# [Teile der Übung]
**A.** Schreibe den Textauszug von „Wenn du Tipps“ bis einschließlich „Progs-ID (15. Juli 2013)“ noch einmal ab und tausche dabei „Berlin“ gegen „Hamburg“ aus.
**B.** Wem dankt Progs-ID im Textauszug für die vielen guten Artikel?

# [Textauszug]
Wenn du Tipps bei der akustischen Gestaltung der neuen Unterkunft brauchst melde dich - haben wir ja schon mal durch . In Berlin gibts auf Wunsch sogar Vor-Ort-Service, ist nicht so weit... 
Nebenbei hab ichs ja die letzten Wochen schon geahnt wer gehen wird nach diversen Winks und "Angeboten"...
Wird y33h@ dann eigentlich reaktiviert oder bleibst du auf dem Acc?

Achso: Und herzlich willkommen Philipp! Auf einen gelungenen Einstieg - lass dich nicht ärgern !


----------



## Progs-ID (15. Juli 2013)

Ich schließe mich meinem Vorredner an.  Alles Gute Marc und Danke für die vielen guten Artikel.  Und ein herzliches Willkommen auch von mir an  Philipp.


----------



## 0815klimshuck (15. Juli 2013)

Hau rein Marc  und alles Gute für die Zukunft 

Willkommen Phil


----------



## M4xw0lf (15. Juli 2013)

# [Gespeicherte Daten]
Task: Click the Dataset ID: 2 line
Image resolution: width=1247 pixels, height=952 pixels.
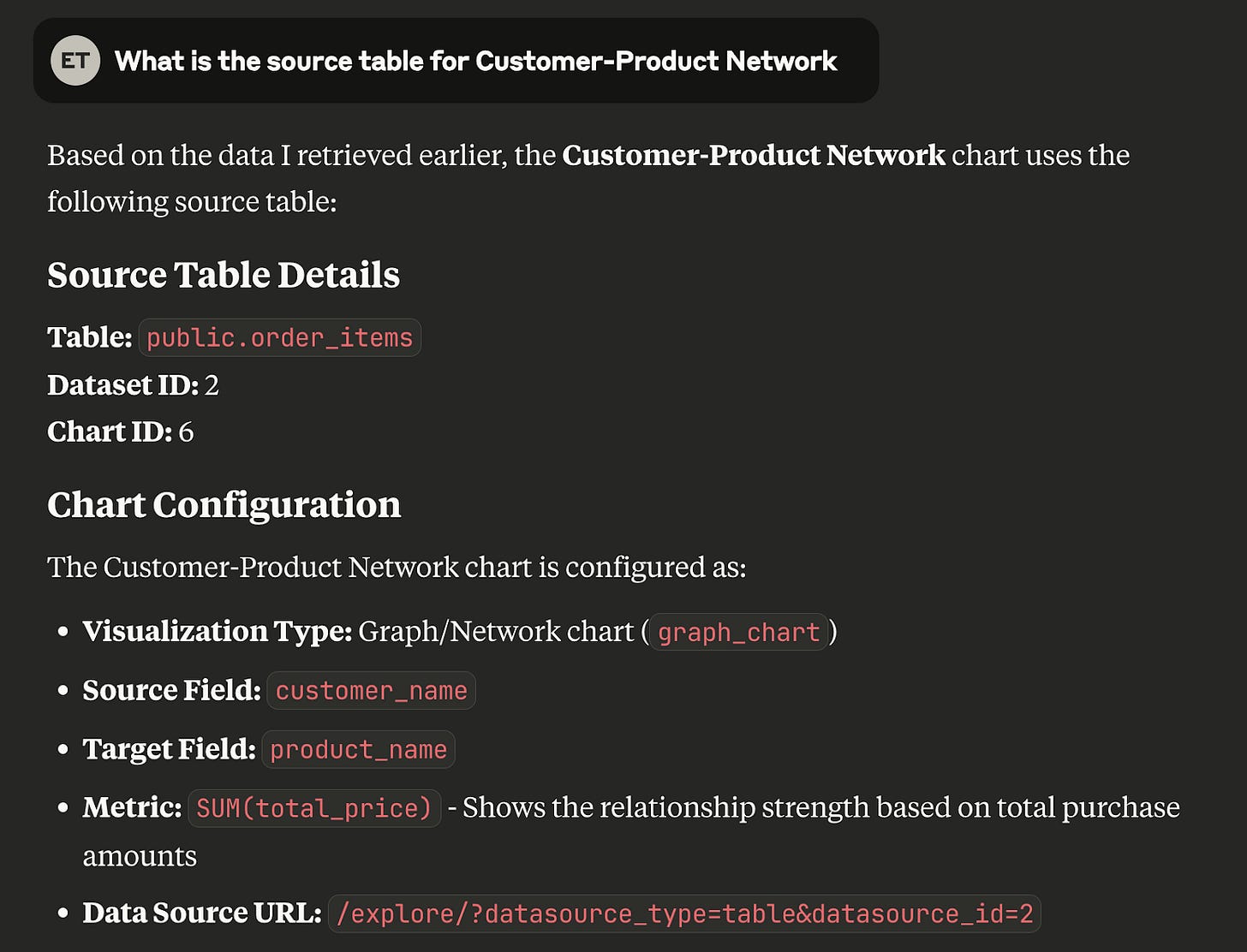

# [Antworten je Aufgabe]
**A.**
Wenn du Tipps bei der akustischen Gestaltung der neuen Unterkunft brauchst melde dich - haben wir ja schon mal durch . In Hamburg gibts auf Wunsch sogar Vor-Ort-Service, ist nicht so weit... 
Nebenbei hab ichs ja die letzten Wochen schon geahnt wer gehen wird nach diversen Winks und "Angeboten"...
Wird y33h@ dann eigentlich reaktiviert oder bleibst du auf dem Acc?

Achso: Und herzlich willkommen Philipp! Auf einen gelungenen Einstieg - lass dich nicht ärgern !


----------



## Progs-ID (15. Juli 2013)

**B.** Marc